<<<<

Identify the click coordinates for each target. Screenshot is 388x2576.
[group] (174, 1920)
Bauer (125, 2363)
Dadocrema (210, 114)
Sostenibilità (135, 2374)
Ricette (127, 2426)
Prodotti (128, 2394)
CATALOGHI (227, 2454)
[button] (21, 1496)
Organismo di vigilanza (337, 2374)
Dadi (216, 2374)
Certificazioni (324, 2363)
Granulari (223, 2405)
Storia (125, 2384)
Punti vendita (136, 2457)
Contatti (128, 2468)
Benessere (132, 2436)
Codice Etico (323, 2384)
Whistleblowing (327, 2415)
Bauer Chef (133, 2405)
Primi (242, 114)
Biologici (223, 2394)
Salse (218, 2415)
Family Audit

>>>>

• [EXERCISE AIM]:
From the data above, copy each line exactly.

• [EXERCISE ANSWER]:
Identify the click coordinates for each target. Screenshot is 388x2576.
[group] (174, 1920)
Bauer (125, 2363)
Dadocrema (210, 114)
Sostenibilità (135, 2374)
Ricette (127, 2426)
Prodotti (128, 2394)
CATALOGHI (227, 2454)
[button] (21, 1496)
Organismo di vigilanza (337, 2374)
Dadi (216, 2374)
Certificazioni (324, 2363)
Granulari (223, 2405)
Storia (125, 2384)
Punti vendita (136, 2457)
Contatti (128, 2468)
Benessere (132, 2436)
Codice Etico (323, 2384)
Whistleblowing (327, 2415)
Bauer Chef (133, 2405)
Primi (242, 114)
Biologici (223, 2394)
Salse (218, 2415)
Family Audit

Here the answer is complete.